When a faculty member is concerned about a student

Faculty and instructors have a unique opportunity to intervene when a student is in or heading toward distress.  Students at CMU, by and large, are committed to performing well academically.  When a student’s academic performance is poor or declines throughout the semester this may be indicative of the student struggling in other areas.  Faculty/instructors are often the first to know when students need additional support.

Listed below are some things faculty/instructors should consider when identifying a student of concern:

  • Class attendance – Has the student missed multiple classes? Is the student failing to meet your attendance policy? Have you noticed a change in the student’s attendance as the semester has progressed?
  • Quality of assignments – Has the quality of the student’s assignments declined? Is the student turning assignments in later or not at all? Does the content of the assignment concern you or allude to other problems the student may be experiencing?
  • Receipt of concerning information – Has the student shared information with you that seems to imply distress in other areas of the student’s life? Did you receive an email that shares personal information not relevant to your course or assignment?
  • Noticeable changes in the student’s behavior or appearance – Do you have concerns about a student’s behavior in class? Is the student having trouble connecting with peers? Have you noticed a significant change in the student’s appearance or mood?
  • Is the student still enrolled in your course? – If you have concerns about the student’s attendance and whether he/she is still enrolled in your course, you may choose to contact the Registrar’s Office.
  • Mid-semester warnings – While mid-semester warnings are not always an accurate representation of how the student is doing in your course, it may be worth considering whether this piece of information, combined with any of the others listed here, may be indicative of a greater concern.
  • Please consider filling a CARE Report if you have concerns about a student’s academic performance.  While one of the concerns listed above, alone, may not trigger a CARE Report, a combination of these concerns may be cause for concern.  Any information you submit may initiate the process of identifying a student in distress or may add to the information we already have about a student of concern.

Submit a Care Report

Care-related resources available to faculty and instructors

One-on-one consultations

If you have concerns about a student, are unsure how to engage with a student of concern, or would like to talk through a challenging situation, one-on-one consultations are available with the CareTeam Coordinator.  The meeting can be held over the phone, in your office, or another on-campus location - wherever you prefer.  Appointments can be scheduled by contacting the Care Team Coordinator at 989-774-2273 (Care Line).

Case conferences

In certain circumstances a case conference may be necessary to discuss the best approach for a student in crisis.  The Care Team Coordinator and other Care Team members are available to attend a case conference established by members of your department or to call a case conference with other campus officials if the situation warrants this approach.  If you believe a case conference is necessary, it is important to share information about the student in distress via a Care Report.

Department presentations

The Care Team Coordinator is available to provide presentations to your department based on the department’s needs and desire for more information.  If you or your department would like more information about working with students in distress, how/when to submit a Care Report, establishing healthy boundaries in your classroom, or recognizing signs of concerning behavior please contact the Care Team Coordinator at 989-774-2273 (Care Line).

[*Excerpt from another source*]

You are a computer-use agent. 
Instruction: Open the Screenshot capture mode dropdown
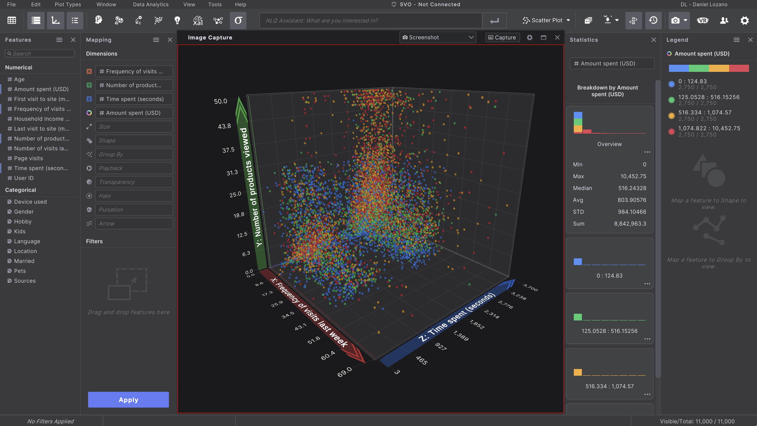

For additional information see:

When concerned about a student

When possible, we encourage faculty and staff to address their concerns about health, wellbeing, safety and academic performance with the student prior to submitting a Care Report, although we are aware this is not always possible.  Speaking openly with the student about a faculty/staff members concerns and his/her decision to submit a Care Report lets the student know that the faculty/staff member cares about the student’s success and that resources are available to support and assist the student.  Talking with the student about submitting a Care Report also affirms the usefulness of the Care Team, engages the student in his/her own process, and creates a transparent relationship between the student and helping providers.  The following text may assist you in this effort.

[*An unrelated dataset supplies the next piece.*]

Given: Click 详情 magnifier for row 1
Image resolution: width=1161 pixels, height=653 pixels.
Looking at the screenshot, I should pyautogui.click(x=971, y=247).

For some related additional ideas about approaching a student that you are concerned about see also the following: Information on Helping Others

Counseling-related concerns

If you believe a friend would benefit from using the services provided by CMU’s Counseling Center, or have questions about the resources it offers, please contact the Counseling Center.  Counselors are available to discuss your concerns and offer suggestions based upon the confidential counseling and counseling-related resources that are available at the Counseling Center.  The center can be contacted at 989-774-3381.  See the Counseling Center’s website for additional information on the center, community referrals, self-help resources, and other related counseling information.

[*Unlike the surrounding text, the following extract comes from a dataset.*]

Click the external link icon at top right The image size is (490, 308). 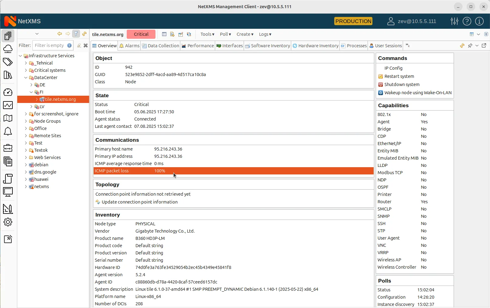[x=484, y=45]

See also the following: Information on Helping Others

Email correspondence

It is not uncommon for faculty members to receive email communication that causes them to be concerned about the student who sent the email.  The following is one possible faculty response to such an email:

Thank you so much for sharing this with me - it sounds like you are going through a tough time.  Do you know about the Care Team? The Care Team is one of the ways that we support students at CMU.  It allows me to send a note to a few administrators who may be able to help you with this situation.  The people who get this information will not spread it widely throughout campus-they will only share limited information if it is necessary to assist you.  I use the Care Report system when my level of concern for a student indicates that the student may need inclusive, multi-layered support from the campus community.  I think you could benefit from this support so I plan to write to the Care Team. Do you have any questions about this?